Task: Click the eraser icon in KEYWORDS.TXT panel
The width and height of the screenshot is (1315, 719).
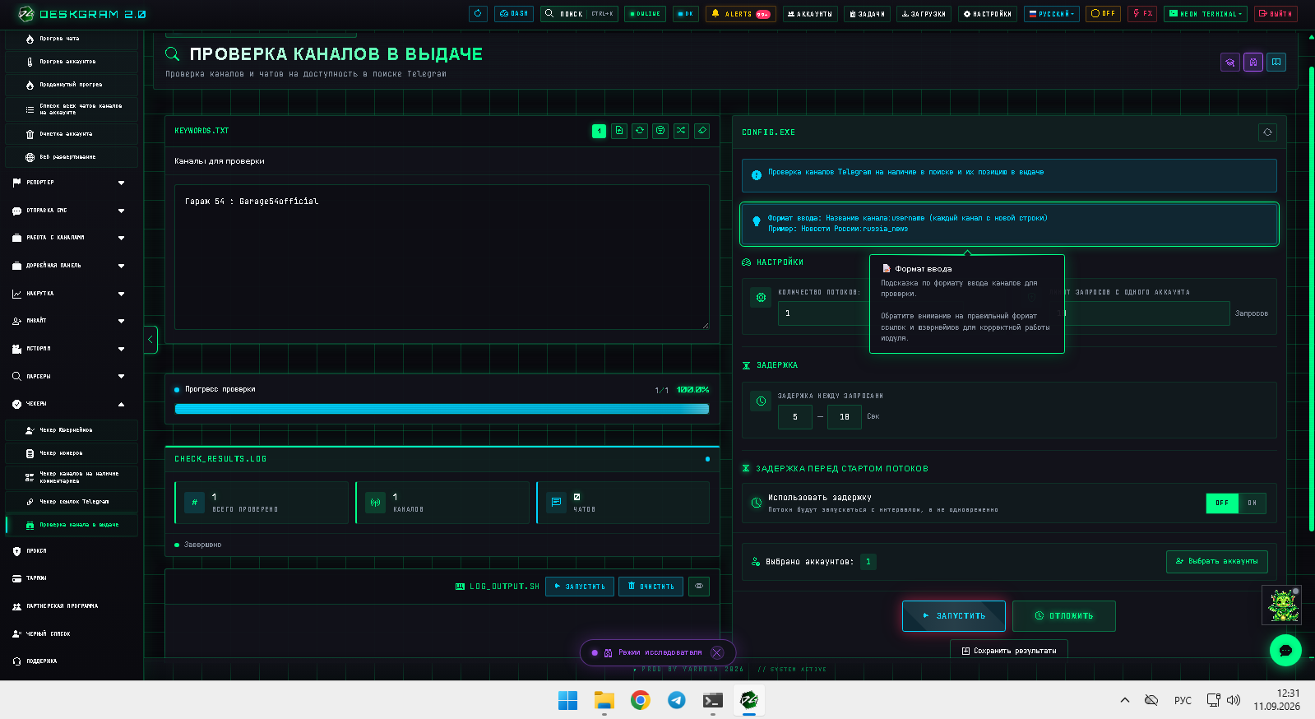Action: coord(701,131)
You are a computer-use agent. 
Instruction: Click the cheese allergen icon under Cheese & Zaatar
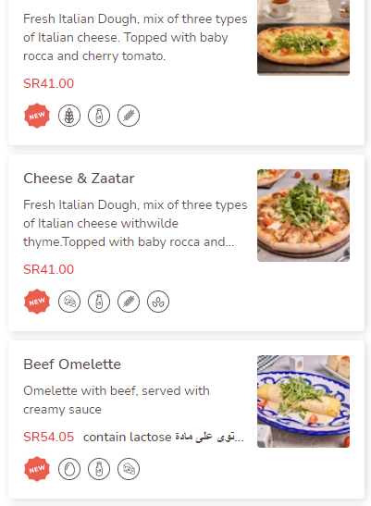coord(69,302)
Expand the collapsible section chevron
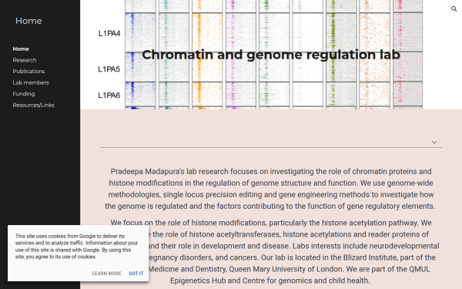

────────────────────

▸ **Given instruction**:
Set out the lines above as a numbered list, leaving out any blank lines and the pictures.

▸ **Complete response**:
1. Task: Click the eraser icon in KEYWORDS.TXT panel
2. The width and height of the screenshot is (1315, 719).
3. Action: coord(701,131)
4. You are a computer-use agent. 
5. Instruction: Click the cheese allergen icon under Cheese & Zaatar
6. coord(69,302)
7. Expand the collapsible section chevron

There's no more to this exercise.